Sahroni 10 Tahun Tak Mudik Demi Pekerjaan Sebagai Satpam di Rest Area KM 72 A
Lalu lalang pemudik masih berdatangan di Rest Area KM 72 A Tol Cipularang, Purwakarta, Jawa Barat di H-3 Lebaran 1443 Hijriah.
Editor: Johnson Simanjuntak
Laporan Wartawan Tribunnews.com, Fersianus Waku
TRIBUNNEWS.COM, JAKARTA - Lalu lalang pemudik masih berdatangan di Rest Area KM 72 A Tol Cipularang, Purwakarta, Jawa Barat di H-3 Lebaran 1443 Hijriah.
Tak begitu dengan Muhammad Sahroni. Dia tampak duduk di sebuah pos pengamanan security.

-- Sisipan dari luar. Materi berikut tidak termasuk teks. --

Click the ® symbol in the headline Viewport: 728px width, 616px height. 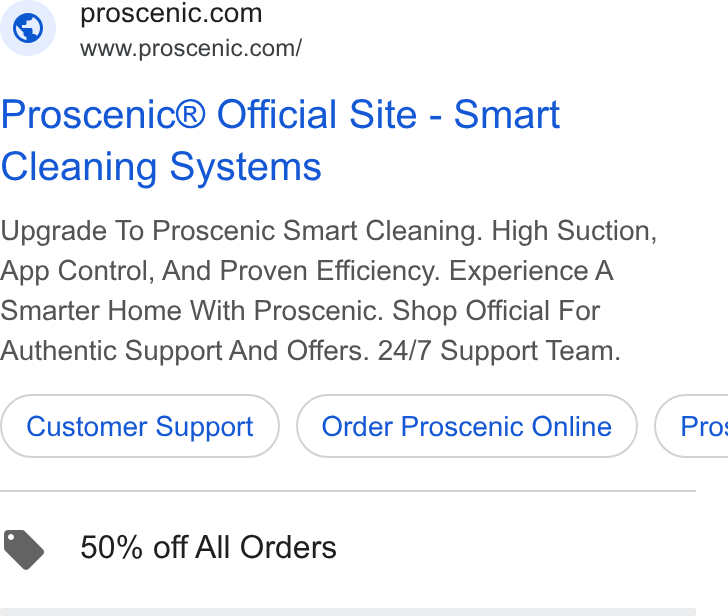click(191, 114)
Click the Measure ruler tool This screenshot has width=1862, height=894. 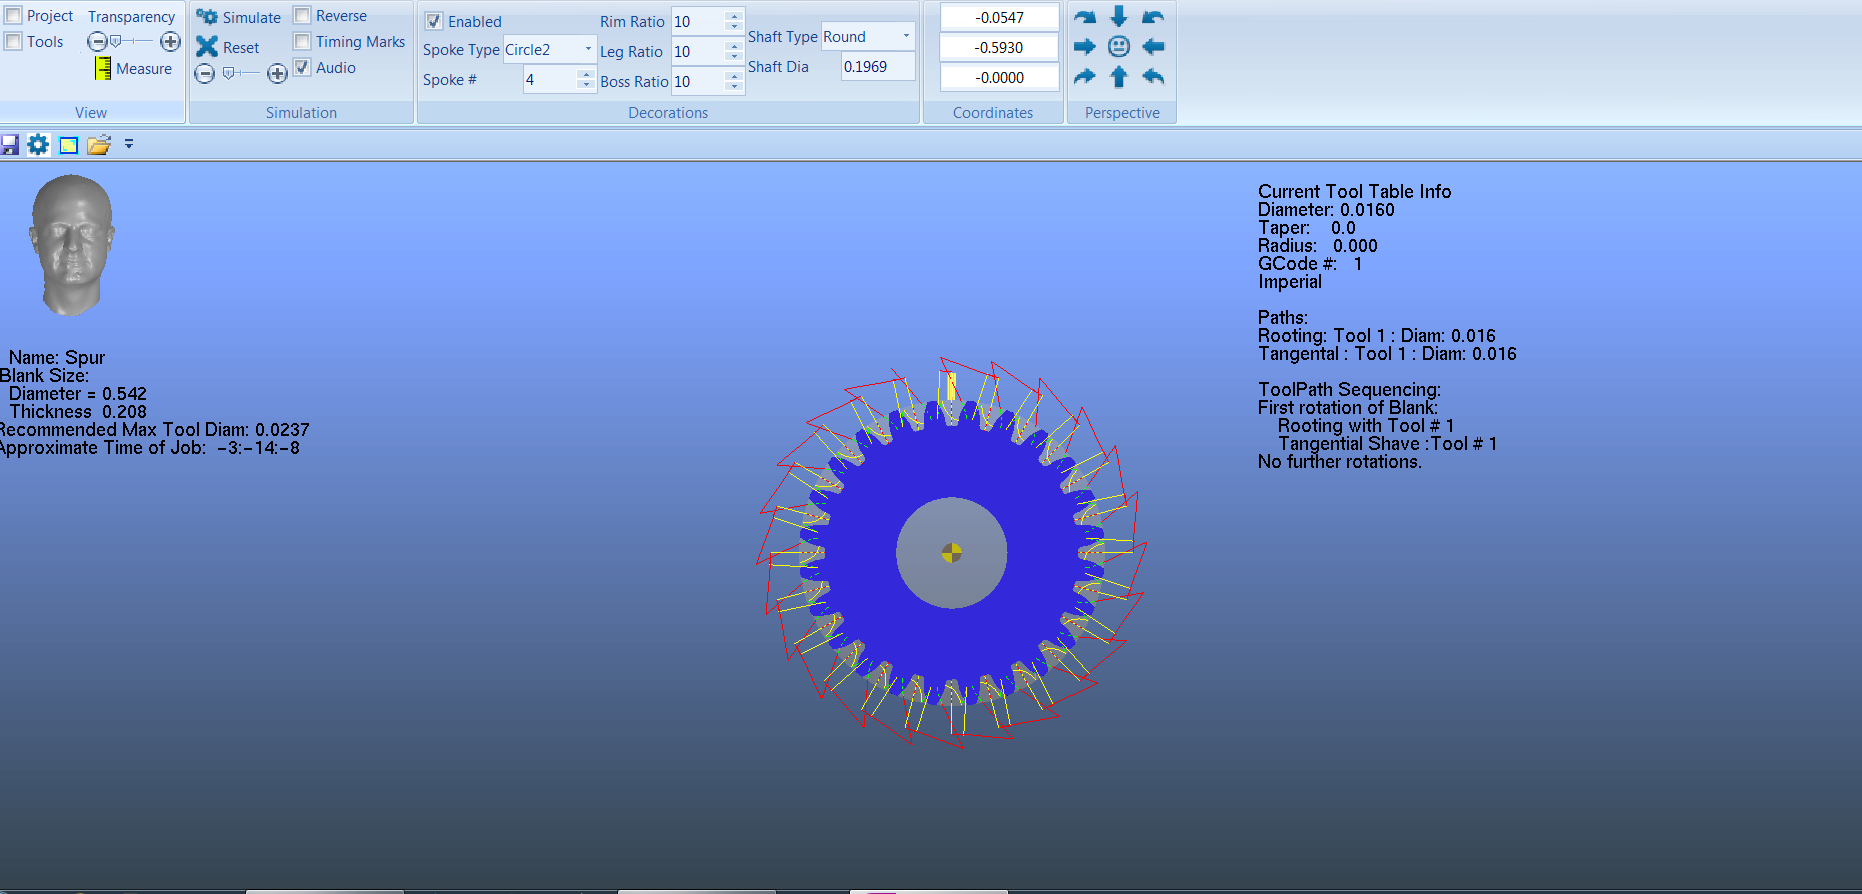pos(103,68)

"Panas, pak," katanya kepada Tribunnews.com saat ditemui, Jumat (29/4/2022) sekira pukul 13.10 WIB.
Sahroni merupakan satu di antara 15 satuan pengamanan atau Satpam yang berjaga di Rest Area KM 72 A Tol Cipularang.
Dia tinggal bersama istri dan ketiga anaknya di sebuah kawasan tak jauh dari Tol Cipularang.
Anak pertama Sahroni sudah berkeluarga. Kemudian, anak kedua kini masih menempuh pendidikan di sebuah perguruan tinggi (PT) di Purwakarta.
"Makanya saya malu, karena dia (anak kedua) biaya (kuliah) sendiri," ucap pria berkulit sawo matang itu.
Sementara anak ketiganya, saat ini sedang menempuh pendidikan juga di sekolah menengah pertama (SMP).
Di sela-sela obrolan, Sahroni mempersilakan beberapa pemudik yang hendak memarkir di rest area tersebut.
"Silakan, bos," ujar Sahroni lalu mengarahkan kendaraan pemudik ke area parkiran.
Baca juga: Tak Mudik Lebaran, Artis Hami Diah dan Suami Stand By Kerja
Sejurus kemudian, Sahroni pun melanjutkan kisahnya.
Dulunya, pria berusia 49 tahun itu belum terpikirkan bakal menjadi Satpam.
Sebelum jadi Satpam, Sahroni masih kerja serabutan.
"Dulu masih serabutan. Pokonya macam-macamlah (pekerjaan)," ungkapnya lalu tertawa terbahak-bahak.
Sahroni mengaku sudah sepuluh tahun tak pernah mudik ke kampung halamannya di Jambi.
Sebab, dirinya belum memiliki tabungan yang cukup untuk membiayai perjalanan mudik bersama keluarganya.
Di sisi lain, dia belum siap melepaskan pekerjaannya sebagai Satpam di Rest Area KM 72 A Tol Cipularang.
Hal tersebut lantaran menjadi Satpam adalah pekerjaan utama Sahroni.
Apalagi Sahroni merupakan tulang punggung keluarga.
"Saya bisa aja pulang kampung. Cuma itu tadi keluarga saya jadi korban. Perusahaan kan tidak bisa seenaknya kita," ucapnya.
Kendati demikian, Sahroni tetap saling berkabar dengan keluarganya di kampung meski hanya melalui sambungan telepon seluler.